His Life Savings Were Mailed to Him by Paper Check. Now, It's Gone

by littlexsparkeeon 5/18/25, 9:40 PMwith 17 comments
by atombenderon 5/18/25, 11:03 PM

The fact that this was a rollover doesn't seem particularly relevant? I must be missing something.

Imagine I write a check and send it to a friend, but a thief intercepts it and cashes it.

First, this is fraud, meaning a criminal matter to be referred to the police. Surely the bank has records of exactly who cashed the check, and it would be trivial to file charges against the offender?

Secondly, the bank's inability to correctly authenticate the person cashing the check surely puts the financial responsibility on the bank, not the owner of the account?

What happens with check fraud normally? If someone writes a fake check and successfully withdraws money, isn't the bank liable?

by josephcsibleon 5/18/25, 10:15 PM

What's the point of having checks at all instead of just mailing cash, if stolen checks can be fraudulently cashed with no recourse?

by patricklorioon 5/18/25, 10:35 PM

So he received the checks and mailed them to his bank but they were intercepted in the second leg and cashed out. Sounds like the fault is with the banks that cashed out the checks without adequate verification.

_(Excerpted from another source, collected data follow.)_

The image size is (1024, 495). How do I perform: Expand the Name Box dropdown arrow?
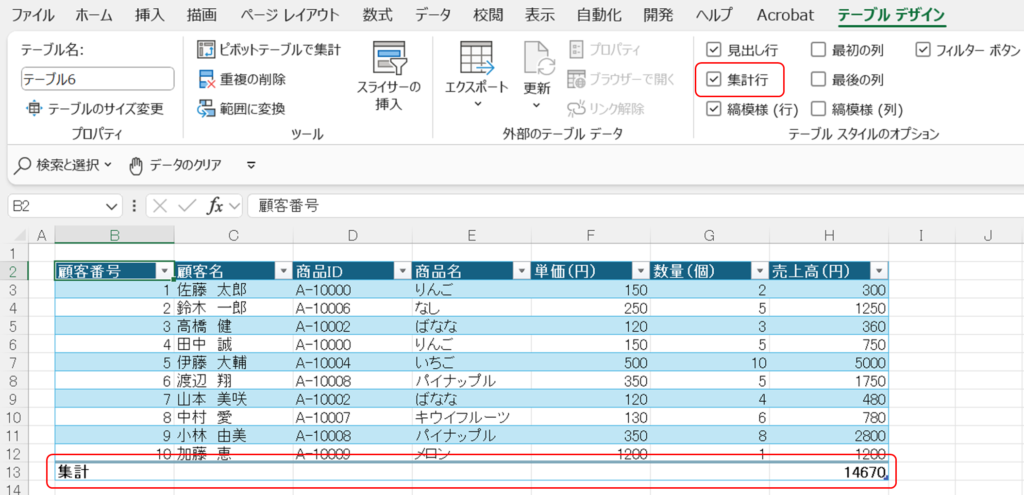(112, 206)

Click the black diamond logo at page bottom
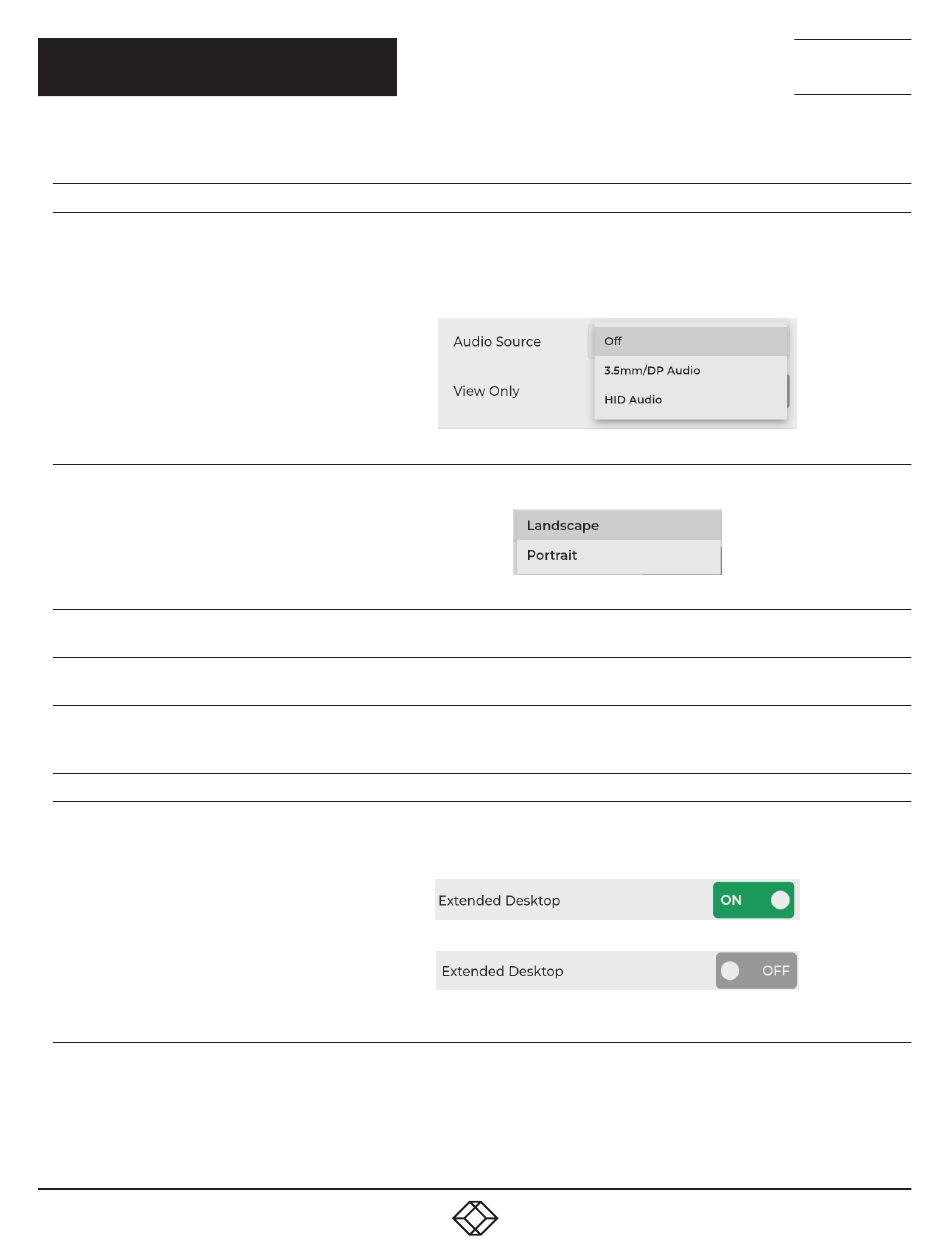tap(475, 1218)
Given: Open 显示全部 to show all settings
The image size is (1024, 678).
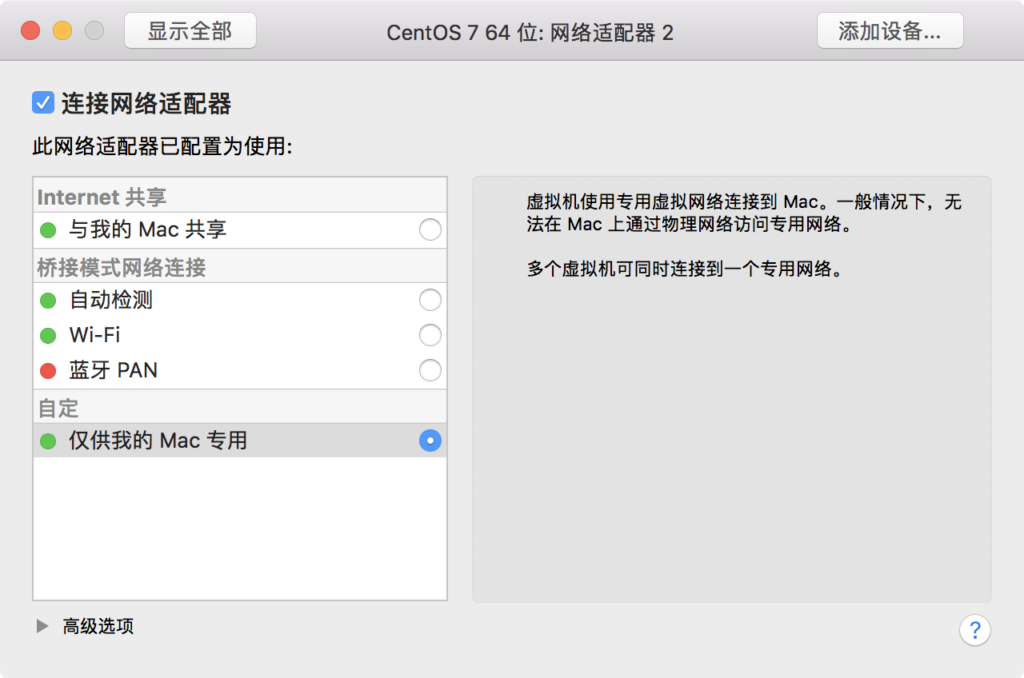Looking at the screenshot, I should (190, 31).
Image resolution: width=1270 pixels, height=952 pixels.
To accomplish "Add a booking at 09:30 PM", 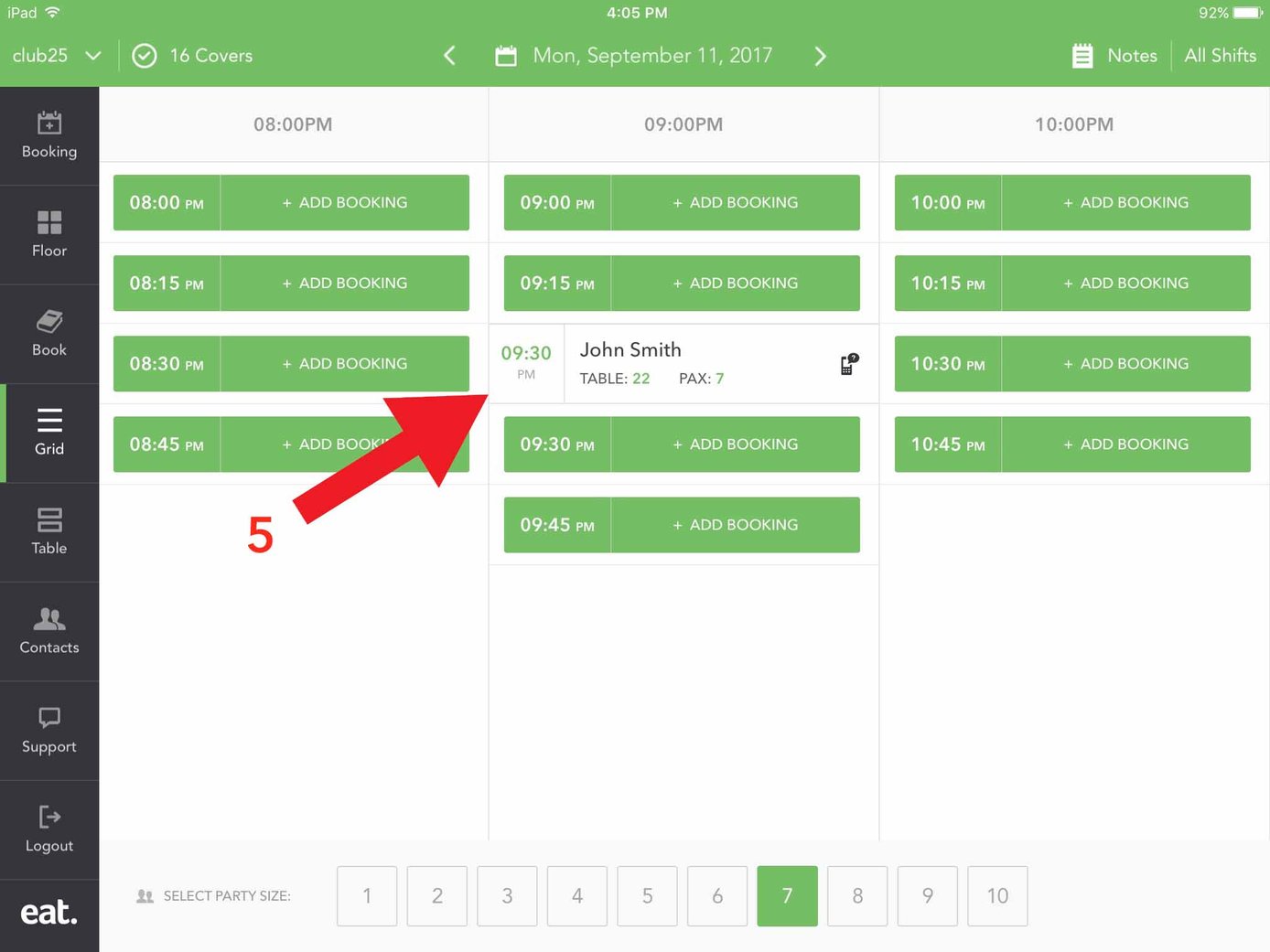I will click(x=736, y=444).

by vannevaron 5/18/25, 11:06 PM

Something's off here. IANAL, but I think the law is pretty clear that the bank that pays the forged endorser is on the hook for the loss. Maybe the checks were made out to cash or left blank, which if true seems like it would be clear negligence on the part of Paychex.

by ReptileManon 5/18/25, 10:05 PM

>In a court filing, it tried to wipe its hands of the matter, claiming that it had no fiduciary responsibility to Mr. Handy and that he had taken possession of the checks before the thief stole them.

Doesn't looks as clear cut as the title makes it to be.

by shusakuon 5/18/25, 10:49 PM

> Without knowing the type, nobody can tell the I.R.S. later on what taxes to collect, if any, or tell the participant what he or she may owe. And guess what. With paper checks, you can just put words on them that help explain or signal what kind of account the money came from and where it’s supposed to end up.

Oh the irony.

by fancyfredboton 5/18/25, 10:40 PM

How often is this happening? If criminals are aware that 401k transfers are done using cheques in the post, and some of the addresses these are typically sent to, then I'm expecting this to be a very common type of fraud. Yet the practice of 401k cheques in the mail continues? Weird.

by burnt-resistoron 5/19/25, 12:33 AM

Seems straightforward to track down who cashed it and with what entity, and issue another check or do a wire transfer.

by AStonesThrowon 5/18/25, 11:14 PM

A couple of hinky issues here --

The statement from Mr. Handy indicates an amount of $114,000. That's very significant. However, the NYT mentions only $14,000. That's still a large number but, you know, an order of magnitude smaller. Where's the other $100K?

Also, what about enhanced scrutiny for such a large deposit/withdrawal? Aren't banks supposed to file extra paperwork if you're exceeding $10,000 or something? What happened, did the thieves go to an idiot branch or ATM or something? Can you drop into the CHECKS CASHED store on the corner in the ghetto and have your $14,000 [$114,000] worth of fraud?

Once when I took a girlfriend to see a film, we returned to find the car door slightly ajar. She had left her purse on the floor and it was still there. All good? Weeks later, it turned out that someone fraudulently filled and cashed a check that belonged in her checkbook. They had entered my car, found her checkbook, extracted the last one in the book sequence, and replaced everything without a trace. It's true that you need to safeguard your checks!

In Mr. Handy's case, what type of checks were they? Like an ordinary bank draft? There are cashier's checks and money orders too. You'd think that if this was such an important financial transaction that we'd be working with cashier's checks and certified mail. It also strikes me as so weird that they expected Mr. Handy to essentially be the middleman to receive checks he couldn't cash. They weren't made out to him! Why mail checks to him like he's a third party or mule!

Yes, NYT, this would've been far better accomplished by electronic means. There are a lot of things in your article that don't add up. Are we entirely sure that Mr. Handy is telling the whole truth here? Surely there are more irregularities to be uncovered!